A change to the underlying architecture of executing actual work on DNS servers and the running of other tasks. Essentially, removing designate-pool-manager and designate-zone-manager, replacing them with designate-worker and designate-producer (names up for debate) and removing certain logic from designate-mdns. All of the actual “work” would be put in the scalable designate-worker process, which has work produced by the API/Central, and designate-producer. designate-mdns gets back to it’s roots, and only answers AXFRs. Callbacks over queues that don’t involve the API are eliminated, simplifying the code in all components that deal with DNS servers.
No changes to the API or Database are required, with minimal changes to designate-central.
To the end user, the results of this change would be relatively simple:
These are the services that would remain present:
Other necessary components:
Services/components that are no longer required:
The scope of designate-worker‘s duties are essentially any and all tasks that Designate needs to take action to perform. For example:
The service essentially exposes a vast RPCAPI that contains tasks.
An important difference to Designate’s current model is that all of these tasks do not call back.
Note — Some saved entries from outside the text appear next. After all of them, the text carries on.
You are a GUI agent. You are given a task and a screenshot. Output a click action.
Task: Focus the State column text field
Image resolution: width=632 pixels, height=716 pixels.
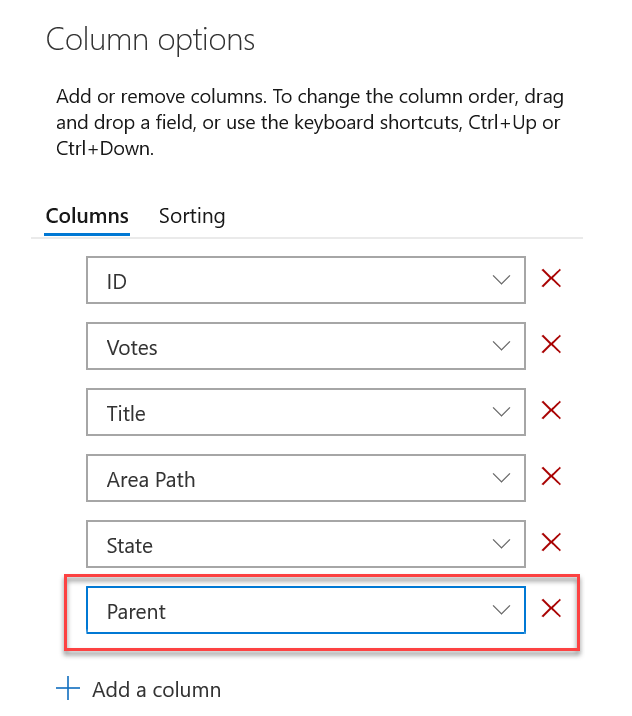coord(280,545)
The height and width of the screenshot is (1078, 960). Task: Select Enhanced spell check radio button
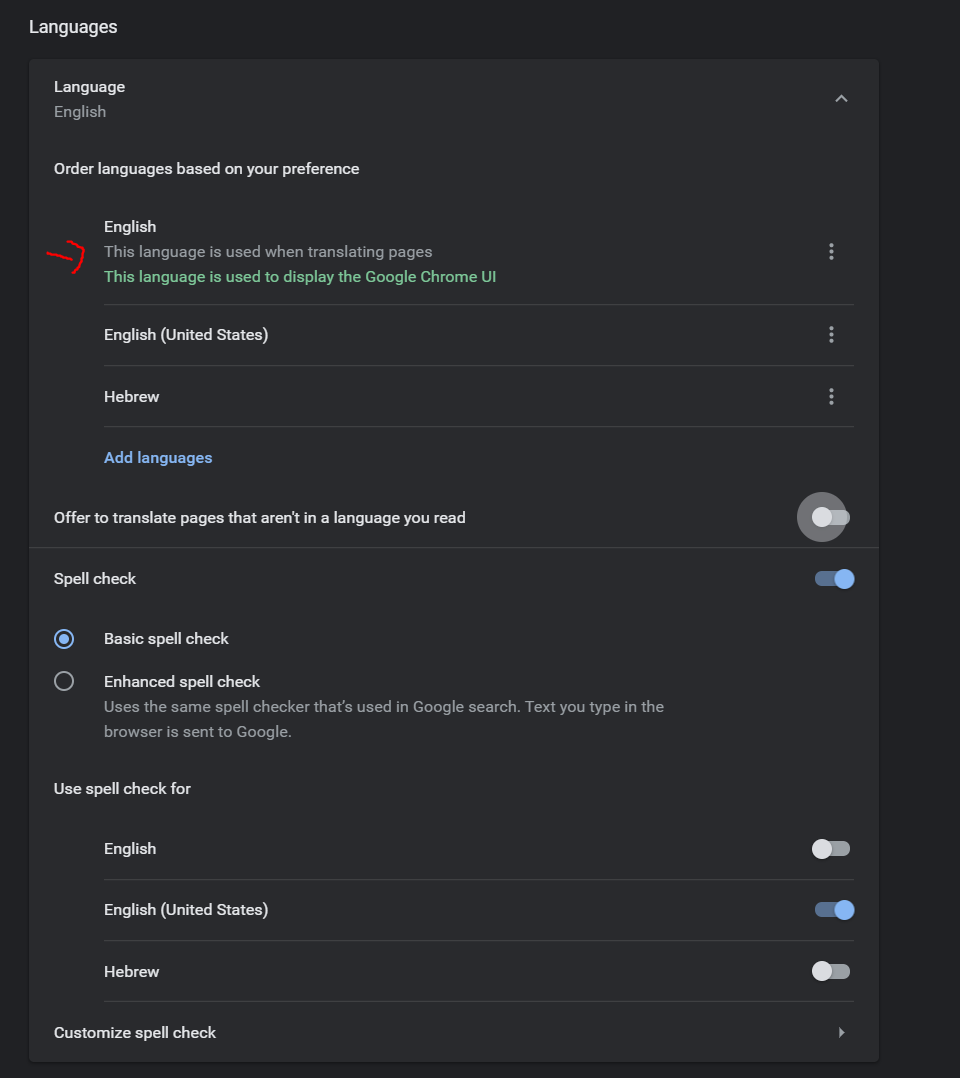[64, 681]
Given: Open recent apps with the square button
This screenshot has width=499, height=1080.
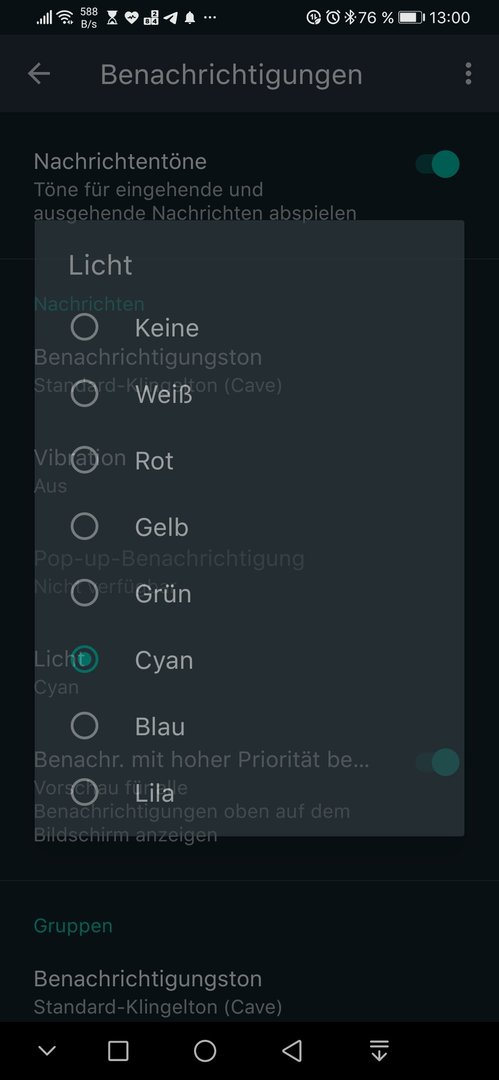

They are all fire-and-forget tasks that will be shoved on a queue and await worker action.
tasks are essentially functions, that given relatively simple input, make the desired income happen on either nameservers, or the Designate database.
The cache performs a similar function to the current pool manager cache now.
It will store state for each different type of task that a worker can use to decide if it needs to continue with a task received from the queue, or simply drop it and move on to the next task.
This varies by task, some are relatively simple, knowing whether to perform a zone update to a certain serial number is knowable by seeing the serial number of a zone on each target in a pool. For DNSSEC zone signing, a key would probably be placed to indicate that a certain worker was working on resigning a zone, as it’s a more long-running process.
In the absence of such a cache, each worker will act naive and try to complete each task it receives.
Each task will be idempotent, to the degree that it is possible.
As mentioned in the Cache section, to a certain degree, tasks could be able to know if they need to complete work based on information in the cache.
But they should also make an effort to not duplicate work, for instance, if it’s trying to delete a zone that’s already gone, it should interpret the zone being gone as a sign that the delete is successful and move on.
On the whole these tasks would simply be lifted from where they currently exist in the code, and wouldn’t change all that much.
A slight change might be that during the course of the task, we may recheck that the work that is being undertaken still needs to be done.
As an example: An API customer creates many recordsets very quickly. The work being dispatched to designate-worker processes would go to a lot of different places, and one of the first updates to actually reach a nameserver might contain all the changes necessary to bring the zone up-to-date. The other tasks being worked should check before they send their NOTIFY that the state is still behind, and check again after they’ve sent their NOTIFY, but before they’ve began polling, so that they can cut down on unnecessary work for themselves, and the nameservers.
You could get even smarter about the markers that you drop in a cache for these tasks. For example, on a zone update, you could drop a key in the cache of the nature zoneupdate-foo.com., and other if other zoneupdate tasks for the same zone see that key, they could know to throw away their job and move on.
The partioning of certain elements that Designate had previously disappears. The worker service will send DNS queries, it will do cpu-bound tasks, but it will be one place to scale. It should be possible to have an extremely robust Designate architecture by simply scaling these workers.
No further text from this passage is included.